Exercise set
• a. According to the student loan relief text, for about how many people did the administration estimate its policy would wipe out balances entirely?
• b. Using the student loan relief text, explain why Kvaal considers borrowers whose balances would have been erased entirely to be most at risk of defaulting.
• c. Continue the student loan relief text, beginning after its final sentence.

Exercise text
*** Block opens ***

Despite student loan borrowers being offered forbearances during previous natural disasters, Kvaal wrote, default rates still skyrocketed when payments resumed.
The pandemic-era relief policy pausing federal student loan payments has been in effect since March 2020, and payments aren’t scheduled to resume until after the litigation over the president’s plan is resolved or at the end of August — whichever comes sooner.
″[T]he one-time student loan debt relief program was intended to avoid” skyrocketing default rates, Kvaal added.
The borrowers most in jeopardy of defaulting are those for whom Biden’s student loan forgiveness plan would have wiped out their balance entirely, Kvaal said.
The administration estimated its policy would do so for around 18 million people.
“These student loan borrowers had the reasonable expectation and belief that they would not have to make additional payments on their federal student loans,” Kvaal said. “This belief may well stop them from making payments even if the Department is prevented from effectuating debt relief.”

*** Block closes ***

Stored records

*** Block opens ***

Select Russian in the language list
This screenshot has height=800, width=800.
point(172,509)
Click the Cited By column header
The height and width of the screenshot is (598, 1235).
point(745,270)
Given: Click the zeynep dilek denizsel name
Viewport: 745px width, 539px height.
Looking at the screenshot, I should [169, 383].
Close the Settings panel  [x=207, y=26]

*** Block closes ***
*** Block opens ***

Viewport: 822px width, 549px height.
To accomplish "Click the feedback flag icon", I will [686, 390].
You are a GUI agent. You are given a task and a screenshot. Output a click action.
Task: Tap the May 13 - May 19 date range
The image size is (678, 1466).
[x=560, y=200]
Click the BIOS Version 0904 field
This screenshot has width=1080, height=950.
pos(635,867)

*** Block closes ***
*** Block opens ***

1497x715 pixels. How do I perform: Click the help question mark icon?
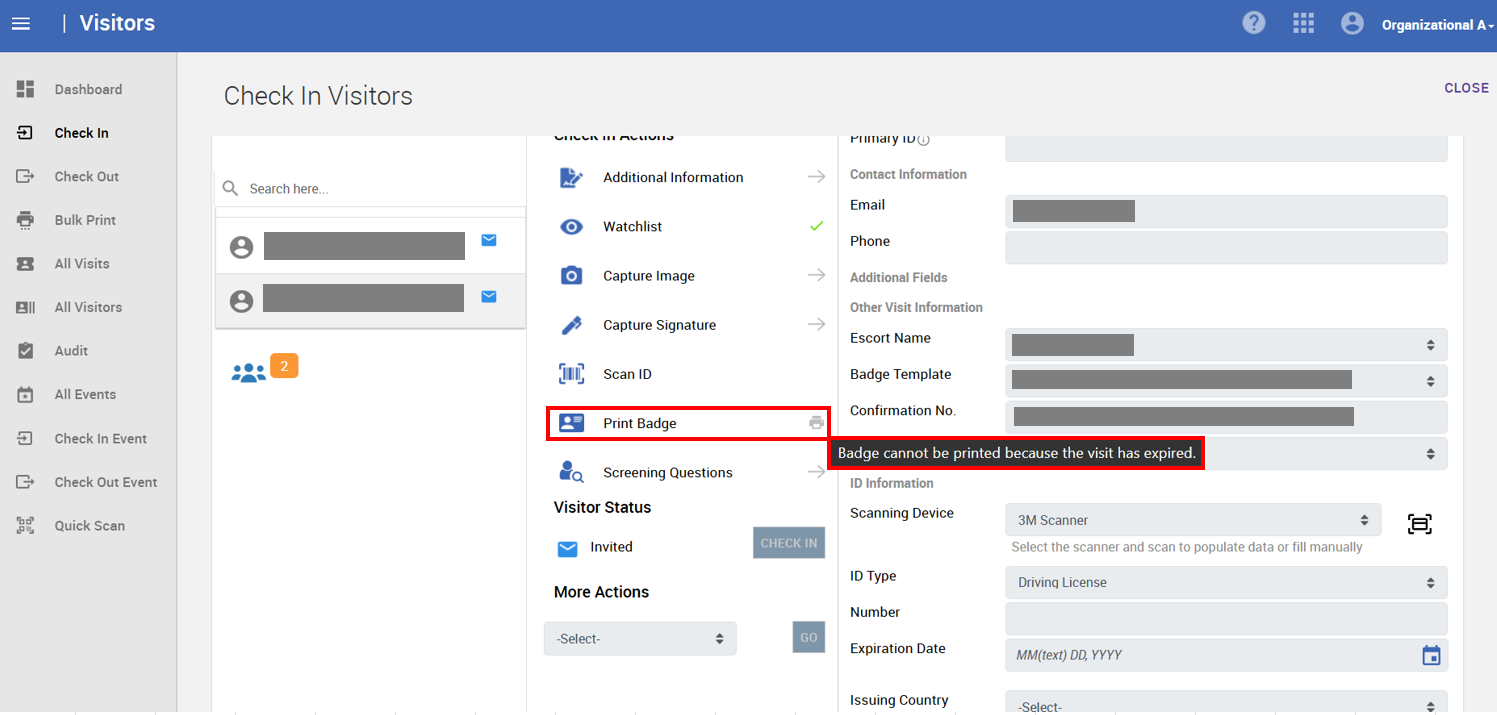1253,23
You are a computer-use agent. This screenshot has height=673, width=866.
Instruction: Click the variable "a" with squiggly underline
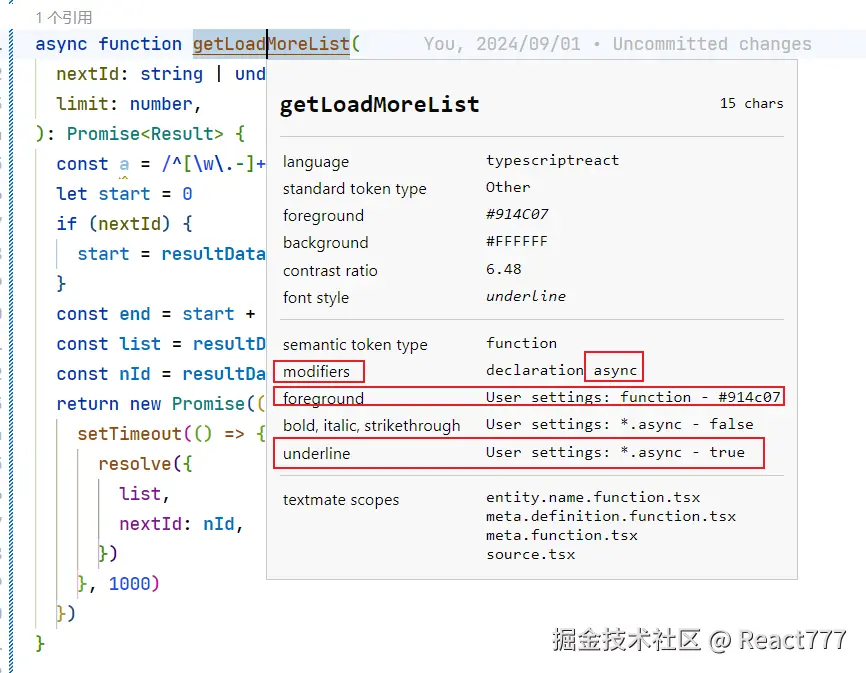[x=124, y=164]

*** Block closes ***

Answers for this exercise
• a. Around 18 million people.

• b. These borrowers had the reasonable expectation and belief that they would not have to make additional payments on their federal student loans. Kvaal said this belief may stop them from making payments even if the Department is prevented from carrying out the debt relief.

• c.
‘Severe’ political consequences
Source: Isabella De Maddalena
Restarting federal student loan payments without delivering forgiveness would lead to “severe” political consequences for Democrats, said Astra Taylor, co-founder of the Debt Collective, a union for debtors.
“[Biden] will be launching his 2024 reelection campaign as America’s debt collector,” she said.
If the “ultra-conservative U.S. Supreme Court” blocks the president’s plan, Taylor said, Biden must explore other legal ways to deliver relief to borrowers.
She pointed to the possibility of the president using a different law to justify his plan, such as the Higher Education Act of 1965, which states that the Education Department can “enforce, pay, compromise, waive, or release any right, title, claim, lien” related to federal student loans.
Currently, the Biden administration is using the Heroes Act of 2003 to argue that it has the authority to cancel student debt.
That law allows the Education Department to make modifications to federal student loan programs during national emergencies. Critics accuse the administration of using the coronavirus pandemic to fulfill a campaign promise and say the relief is not targeted to those who have suffered financially because of Covid.
Another path the president could take would be to try to indefinitely extend the pandemic-era pause on federal student loan payments, said higher education expert Mark Kantrowitz.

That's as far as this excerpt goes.